I don't see it. GPT-4.5 is much better than the original GPT-4, probably at 15x more compute. But it's not 100x more compute. And GPT-4o is an intermediate point, so the change from GPT-4o to GPT-4.5 is even smaller, maybe 4x.

I think 3x change in compute has an effect at the level of noise from different reasonable choices in constructing a model, and 100K H100s is only 5x more than 20K H100s of 2023. It's not a slowdown relative to what it should've been. And there are models with 200x more raw compute than went into GPT-4.5 that are probably coming in 2027-2029, much more than the 4x-15x observed since 2022-2023.

LLMs compute probability of a sequence, but truth/good distinction is captured by two-dimensional Jeffrey-Bolker measure (I'm calling its components "probability" and "shouldness", their ratio is the expected utility of an event). Shouldness is reconstructed from probability and expected utility as their product, so plausibly it behaves on long sequences similarly to probability, it generally gets lower for longer sequences, but tends to be higher for simpler sequences.

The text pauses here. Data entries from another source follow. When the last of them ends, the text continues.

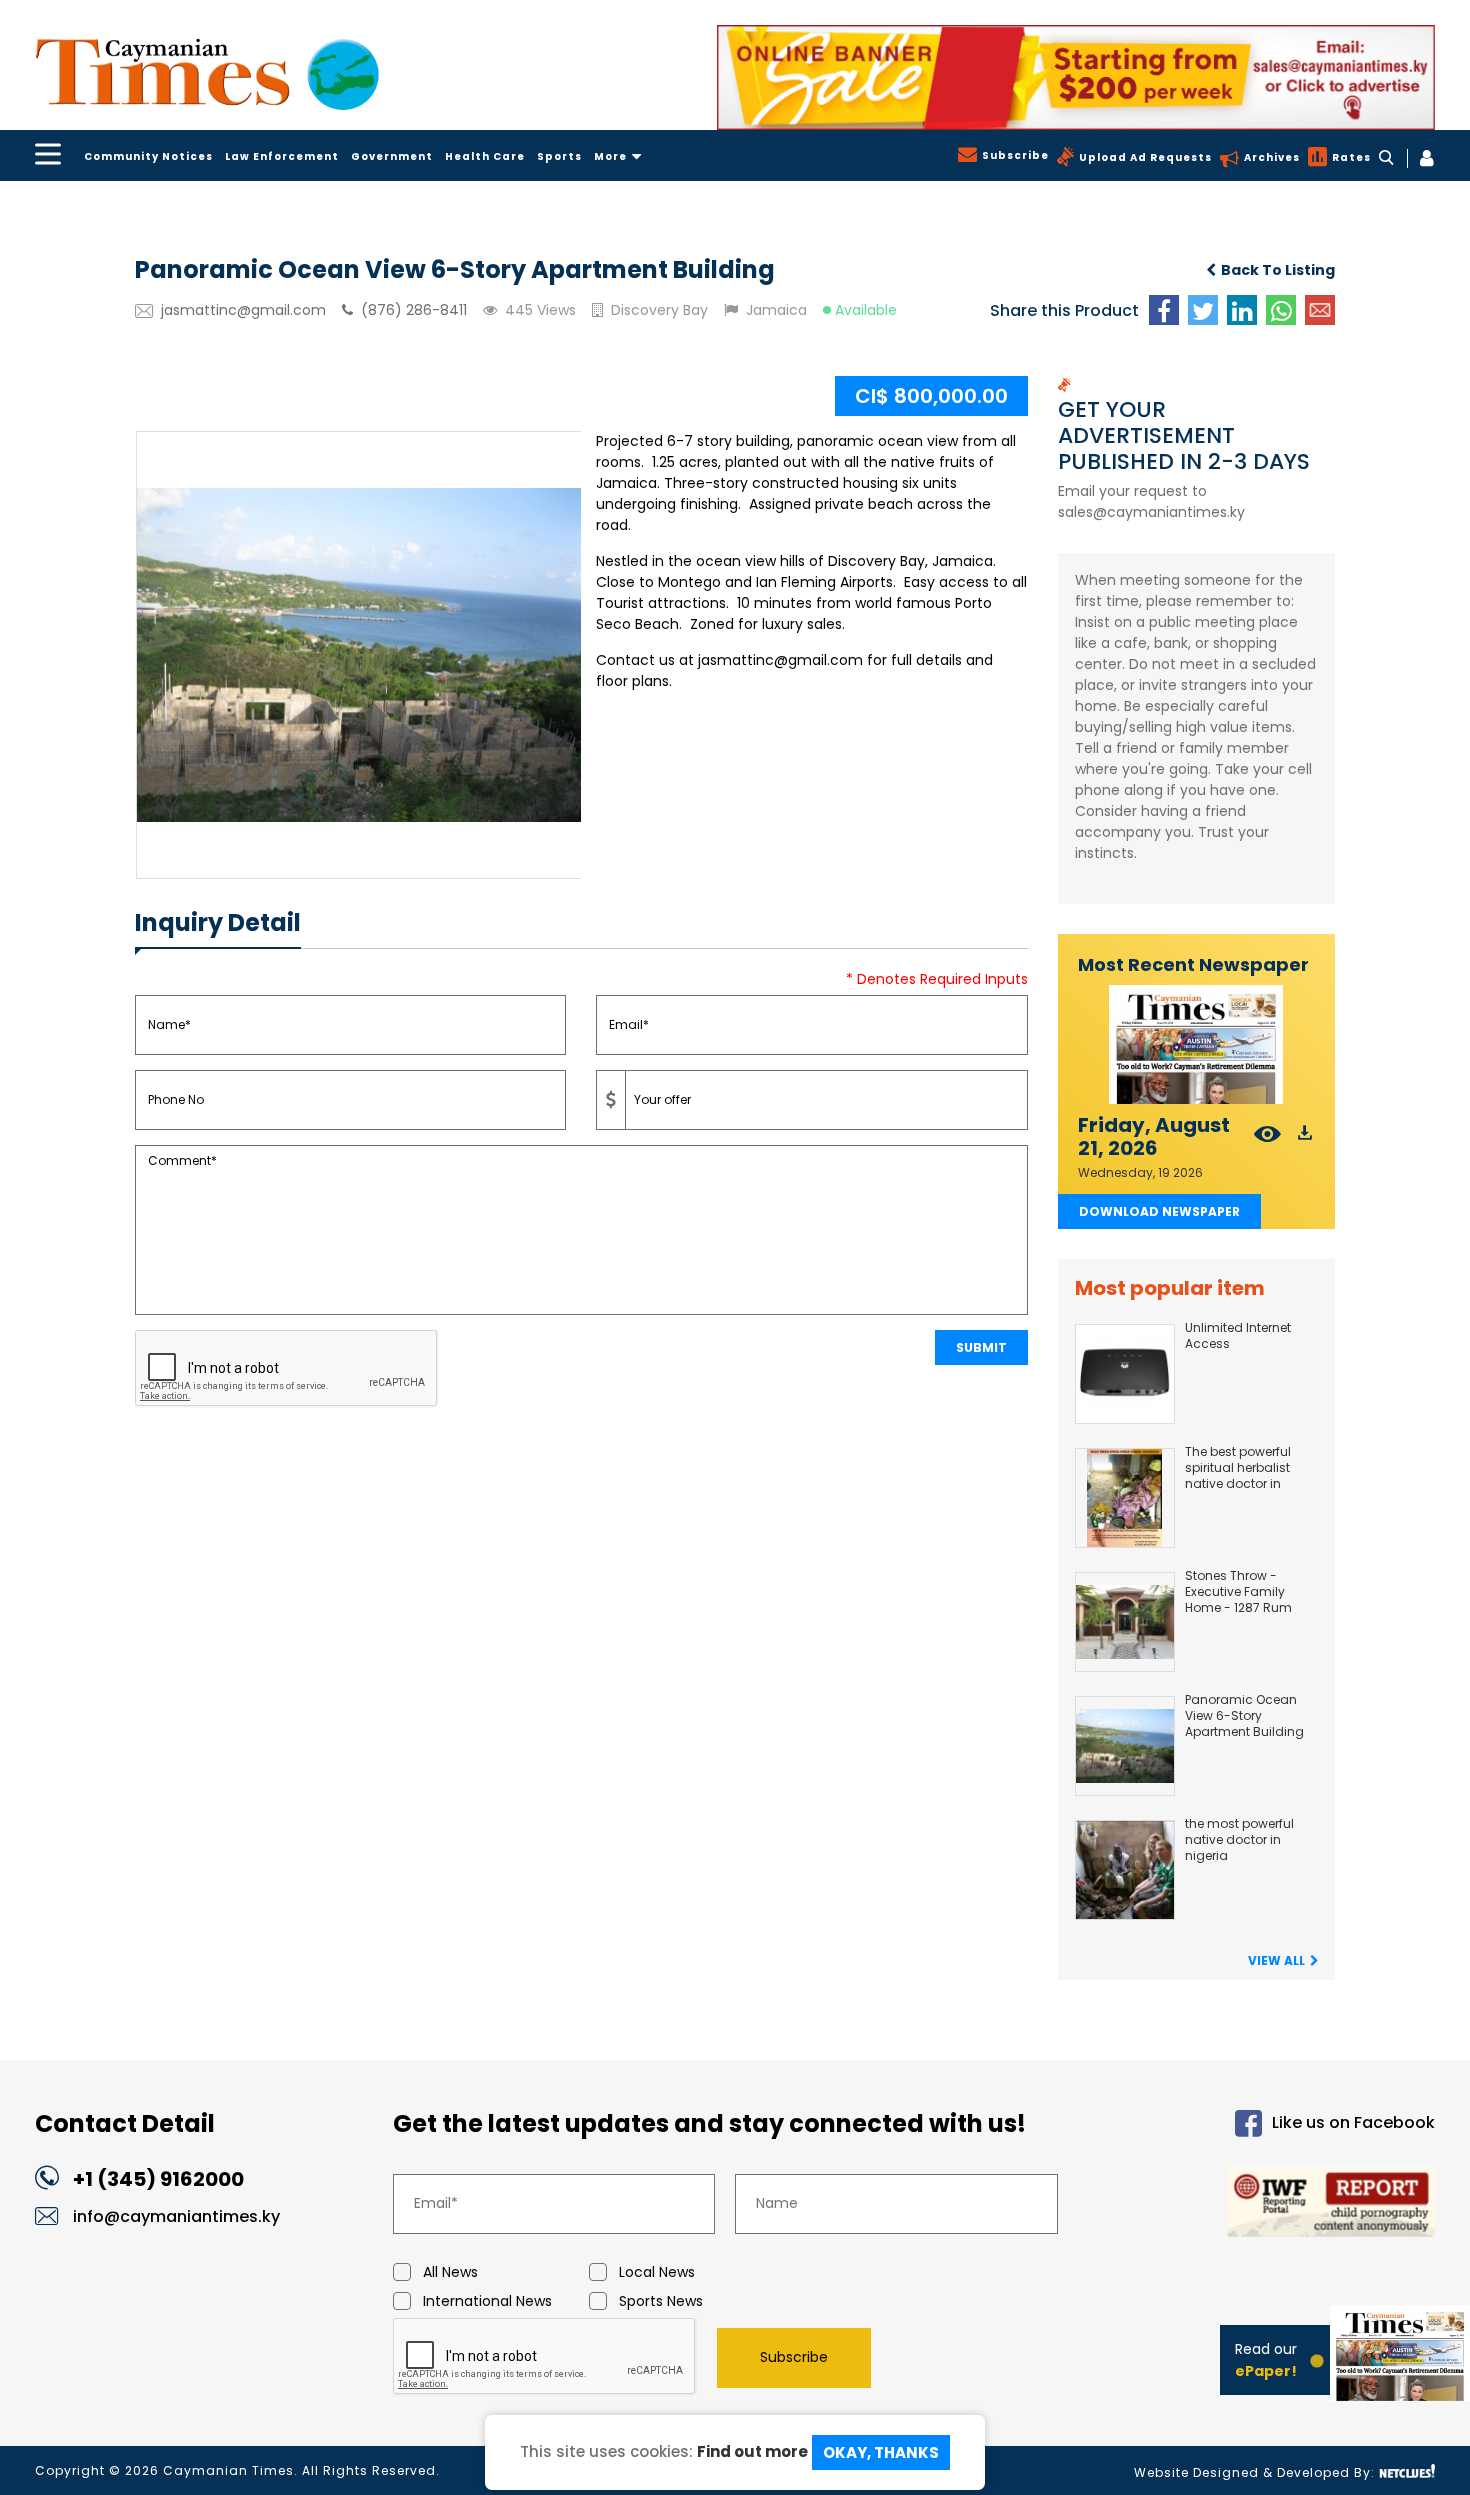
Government (392, 156)
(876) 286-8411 (414, 310)
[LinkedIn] (1242, 310)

The analogy between probability and shouldness suggests that some form of pretraining might be able to create models for either of them (as opposed to a base model that learns something inbetween from raw data with no supervision from preference data). Then expected utility is the ratio, that is instead of looking at logits of one LLM, we look at differences of logits for two LLMs, a shouldness-LLM and a probability-LLM (with some regularization that anchors to a base model instead of goodharting towards high approximate expected utility low probability sequences). Possibly this needs interspersing preference training with pretraining, rather than only applying preference training during post-training, so that there are two different pretrained models that nurture different collections of circuits (for probability and for shouldness).

(Some kind of Solomonoff induction analogy for probability/shouldness should be a clearer thing to express, might be more relevant in decision theory context, where you start with description lengths of programs in two different languages, a language of probability-programs and another language of shouldness-programs, and then convert these into probability and shouldness distributions over sequences, enabling both probability induction and shouldness induction for the next element of a sequence. Solomonoff induction ignores distinctions between languages in the limit, but this kind of probability/shouldness induction works with pairs of languages and the distinction between two languages in a given pair is the most important thing, as it defines expected utility.)